Trauma, masculinidade e medo: os motivadores ocultos
Wood diz que o trauma muda a forma como os meninos interpretam os conflitos comuns.
“Um menino que viveu com instabilidade pode perceber pequenos desentendimentos como ameaças. Se ele também absorveu mensagens como ‘homens de verdade não choram’, ele perde o acesso a ferramentas saudáveis de enfrentamento.”
Siswana acrescenta que a cultura de masculinidade agressiva da África do Sul, onde os rapazes devem parecer invulneráveis, intensifica os confrontos nas escolas.

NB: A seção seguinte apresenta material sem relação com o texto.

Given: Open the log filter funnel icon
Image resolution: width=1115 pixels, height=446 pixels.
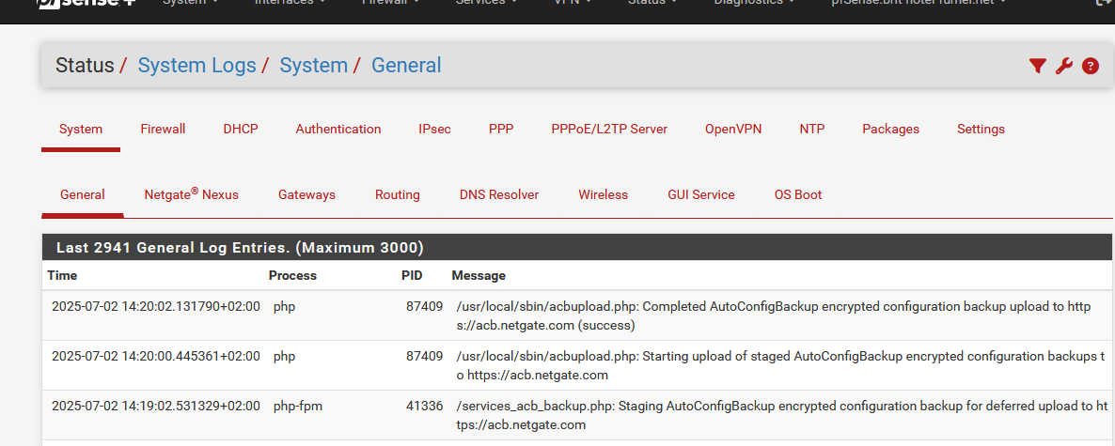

“Quando o trauma atende às normas prejudiciais de masculinidade, a violência se torna a única resposta que um menino acredita ter”, disse ele.
Wood observa que muitas comunidades no Cabo Oriental enfrentam pressões sistémicas em camadas.
“A pobreza, o desemprego, as famílias sobrelotadas, as comunidades inseguras, o abuso de álcool e o fácil acesso a armas criam uma tempestade perfeita. Sem espaços recreativos seguros ou orientação positiva, a agressão torna-se normal.”
O que pode evitar a próxima tragédia?
Siswana afirma que intervenções eficazes devem combinar apoio psicológico com acção a nível comunitário:
- Aconselhamento escolar informado sobre traumas;
- Mentoria por modelos masculinos positivos;
- Alfabetização emocional e resolução de conflitos no currículo;
- Programas extracurriculares e esportes; e
- Apoio e treinamento aos pais.
O activista dos direitos das crianças Petros Majola diz que os pais devem voltar a ocupar o centro da vida dos seus filhos.
“Os pais devem nutrir e incutir valores e ser os modelos que os seus filhos admiram. As províncias devem investir mais em programas de regeneração moral. Não podemos distanciar-nos dos nossos filhos.”
Para a família de Liqhawe, as respostas chegarão tarde demais.
“Não aceitamos sua morte”, disse seu pai suavemente. “Parece impossível aceitar.”